Organisational set-up

The capital management framework of the Bank is administered by the Finance Group and the Risk Management Group (RMG) under the supervision of the Board and the Risk Committee.

Regulatory capital

ICICI Bank

RBI issued Basel III guidelines applicable with effect from April 1, 2013. The guidelines provide a transition schedule for Basel III implementation till March 31, 2020. On March 27, 2020, the RBI has extended the transition period for implementing the last tranche of 0.625% under capital conservation buffer (CCB) by six months i.e. from March 31, 2020 to September 30, 2020 and on September 29, 2020, it has been further extended to April 1, 2021. Upon full implementation of Basel III guidelines, the minimum CRAR would be 11.70%, minimum CET1 CRAR ratio would be 8.20% and minimum Tier-1 CRAR ratio would be 9.70%. This includes CCB and additional CET1 capital surcharge on account of the Bank being designated as a D-SIB.

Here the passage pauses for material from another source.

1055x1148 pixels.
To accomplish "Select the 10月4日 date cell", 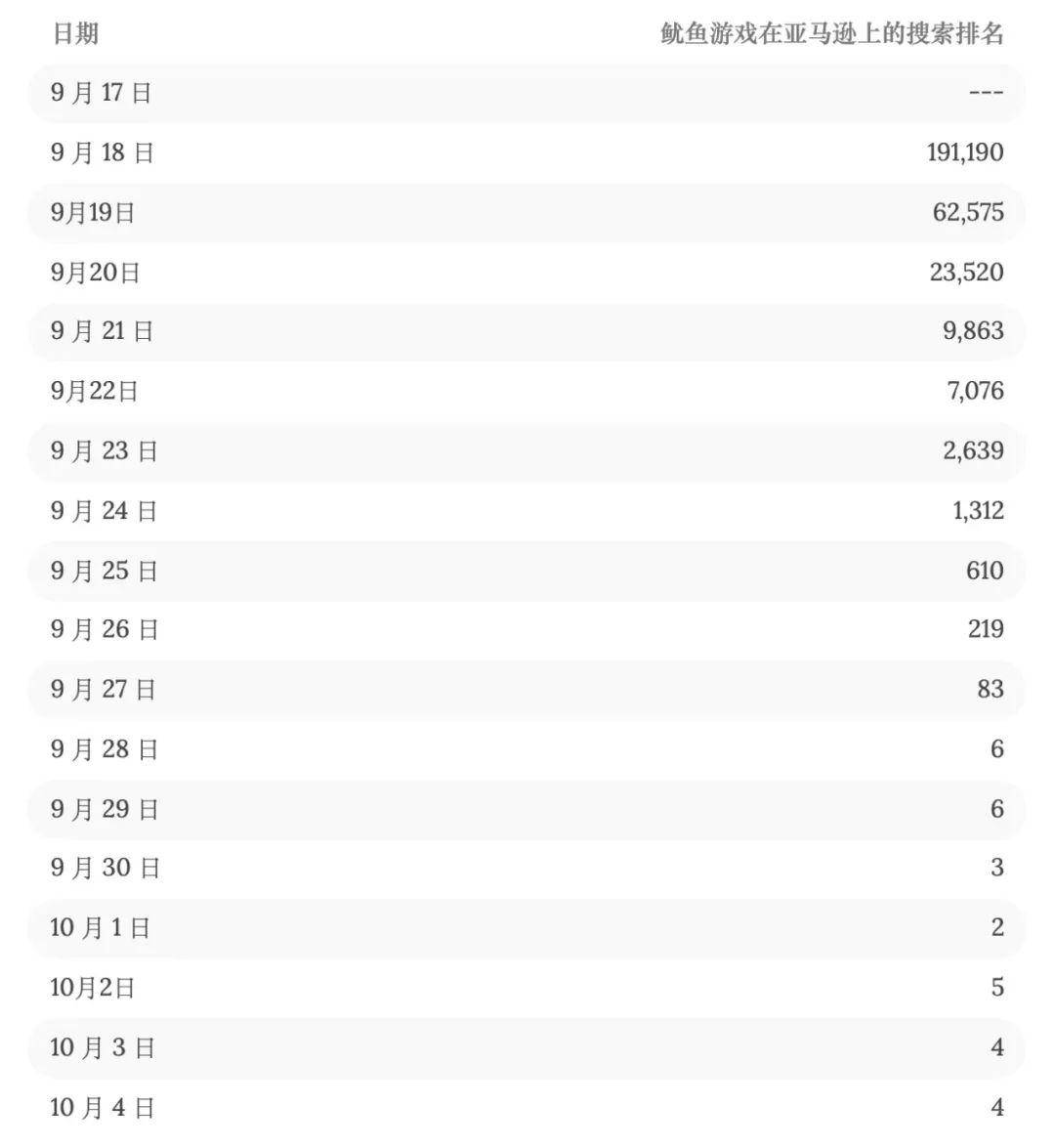I will pos(103,1108).
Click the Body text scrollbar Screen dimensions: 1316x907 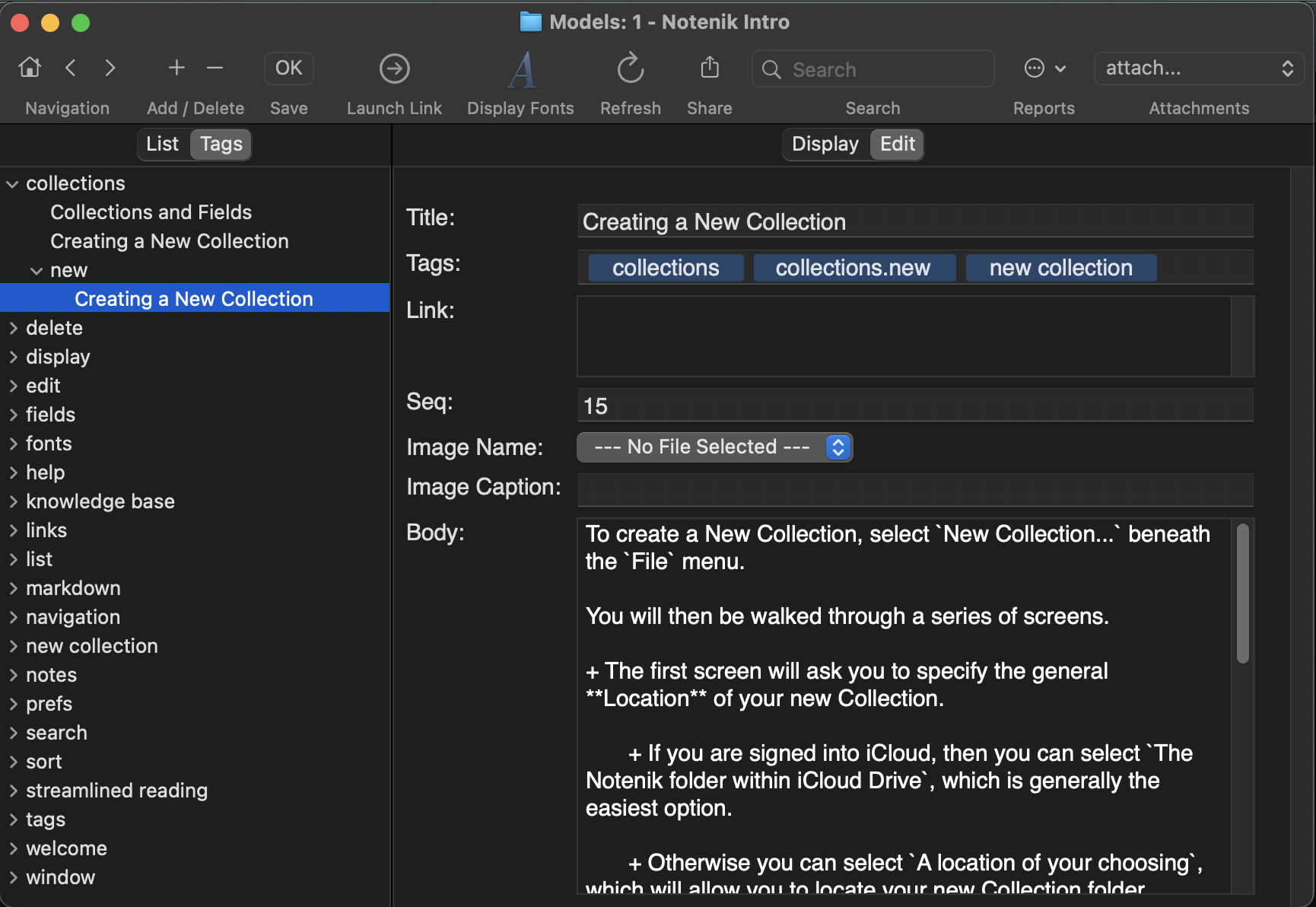tap(1242, 594)

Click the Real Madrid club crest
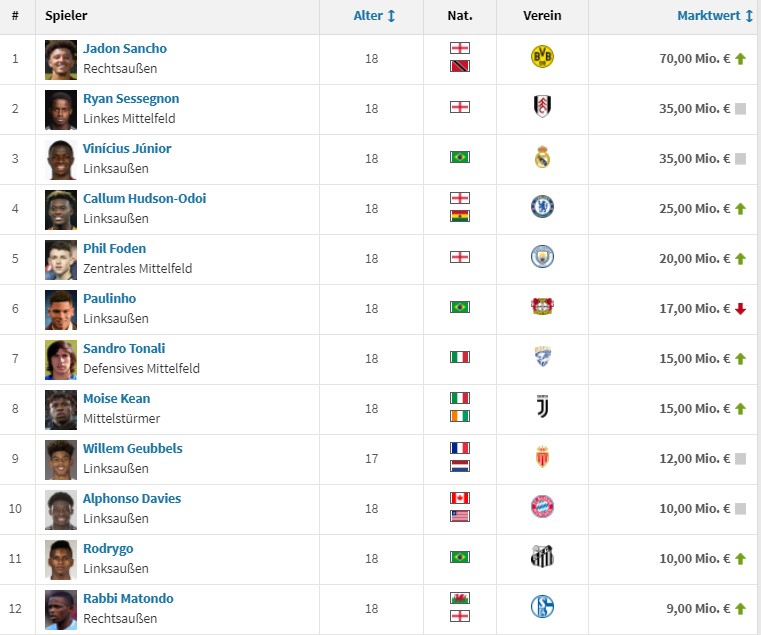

As per the transitional arrangement, at December 31, 2020, the Bank is required to maintain minimum CET1 CRAR of 7.575%, minimum Tier-1 CRAR of 9.075% and minimum total CRAR of 11.075%. The minimum capital requirement includes capital conservation buffer (CCB) of 1.875% and additional CET1 capital surcharge of 0.20% on account of the Bank being designated as a D-SIB.

Subsidiaries

Each subsidiary in the Group assesses the adequate level of capitalisation required to meet its respective host regulatory requirements and business needs. The Board of each subsidiary maintains oversight over the capital adequacy framework for the subsidiary either directly or through separately constituted committees.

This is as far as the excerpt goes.